Dataset items
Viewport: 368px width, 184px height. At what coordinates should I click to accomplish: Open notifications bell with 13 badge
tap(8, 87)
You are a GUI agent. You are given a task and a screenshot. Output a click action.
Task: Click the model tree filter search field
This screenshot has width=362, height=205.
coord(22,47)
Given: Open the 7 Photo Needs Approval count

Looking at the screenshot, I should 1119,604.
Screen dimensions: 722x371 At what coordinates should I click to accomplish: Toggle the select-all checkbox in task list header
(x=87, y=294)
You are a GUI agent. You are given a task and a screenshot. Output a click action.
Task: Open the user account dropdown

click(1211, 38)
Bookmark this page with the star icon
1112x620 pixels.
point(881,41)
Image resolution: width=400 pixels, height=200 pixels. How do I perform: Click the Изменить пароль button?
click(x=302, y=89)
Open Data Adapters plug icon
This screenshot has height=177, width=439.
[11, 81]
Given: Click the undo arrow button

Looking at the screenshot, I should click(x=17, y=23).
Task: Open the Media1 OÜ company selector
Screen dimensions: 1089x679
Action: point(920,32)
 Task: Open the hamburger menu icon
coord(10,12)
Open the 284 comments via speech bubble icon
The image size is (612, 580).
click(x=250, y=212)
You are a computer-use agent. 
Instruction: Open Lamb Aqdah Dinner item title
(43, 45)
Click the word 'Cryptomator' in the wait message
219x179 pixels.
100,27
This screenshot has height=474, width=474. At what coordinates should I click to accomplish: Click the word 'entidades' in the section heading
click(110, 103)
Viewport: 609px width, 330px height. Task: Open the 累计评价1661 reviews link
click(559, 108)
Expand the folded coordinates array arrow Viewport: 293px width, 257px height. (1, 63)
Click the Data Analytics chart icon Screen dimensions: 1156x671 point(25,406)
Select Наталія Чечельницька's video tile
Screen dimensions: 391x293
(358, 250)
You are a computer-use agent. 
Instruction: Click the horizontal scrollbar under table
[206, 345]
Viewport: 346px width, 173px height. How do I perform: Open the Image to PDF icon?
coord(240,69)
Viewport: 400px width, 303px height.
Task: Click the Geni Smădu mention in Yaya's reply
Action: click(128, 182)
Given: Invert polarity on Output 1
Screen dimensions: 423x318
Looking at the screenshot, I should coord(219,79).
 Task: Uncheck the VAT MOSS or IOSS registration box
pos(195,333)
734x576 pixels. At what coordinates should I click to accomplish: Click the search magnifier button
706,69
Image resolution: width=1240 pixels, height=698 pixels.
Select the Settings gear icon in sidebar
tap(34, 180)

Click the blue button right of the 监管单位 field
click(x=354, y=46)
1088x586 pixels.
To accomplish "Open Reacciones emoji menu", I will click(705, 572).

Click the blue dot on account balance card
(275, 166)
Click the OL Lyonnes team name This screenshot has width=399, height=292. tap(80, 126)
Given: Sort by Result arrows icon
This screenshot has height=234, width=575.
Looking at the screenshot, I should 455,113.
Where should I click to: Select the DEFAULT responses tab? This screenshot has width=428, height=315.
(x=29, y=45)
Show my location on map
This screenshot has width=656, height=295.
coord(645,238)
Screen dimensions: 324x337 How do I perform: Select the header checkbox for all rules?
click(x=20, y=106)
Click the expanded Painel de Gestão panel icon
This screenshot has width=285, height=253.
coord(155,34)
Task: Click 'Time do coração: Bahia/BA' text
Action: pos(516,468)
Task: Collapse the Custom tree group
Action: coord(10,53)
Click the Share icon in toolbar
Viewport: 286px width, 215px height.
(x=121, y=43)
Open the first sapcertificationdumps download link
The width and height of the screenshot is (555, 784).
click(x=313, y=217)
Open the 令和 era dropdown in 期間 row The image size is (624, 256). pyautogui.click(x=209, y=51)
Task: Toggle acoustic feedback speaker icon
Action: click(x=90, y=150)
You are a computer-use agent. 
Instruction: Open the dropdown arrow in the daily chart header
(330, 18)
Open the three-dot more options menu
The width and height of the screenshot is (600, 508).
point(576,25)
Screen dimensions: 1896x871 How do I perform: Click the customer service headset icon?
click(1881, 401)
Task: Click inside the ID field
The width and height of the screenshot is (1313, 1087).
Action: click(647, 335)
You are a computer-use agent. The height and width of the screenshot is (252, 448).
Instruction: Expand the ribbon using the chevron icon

* TO DO
Return the span of lines in the data above that opens at the line with "Screen dimensions: 722x371" and closes at the line with "Bookmark this page with the star icon", exactly, ends included, nothing else.

* REPLY TO THE EXERCISE
Screen dimensions: 722x371 At what coordinates should I click to accomplish: Toggle the select-all checkbox in task list header
(x=87, y=294)
You are a GUI agent. You are given a task and a screenshot. Output a click action.
Task: Open the user account dropdown

click(1211, 38)
Bookmark this page with the star icon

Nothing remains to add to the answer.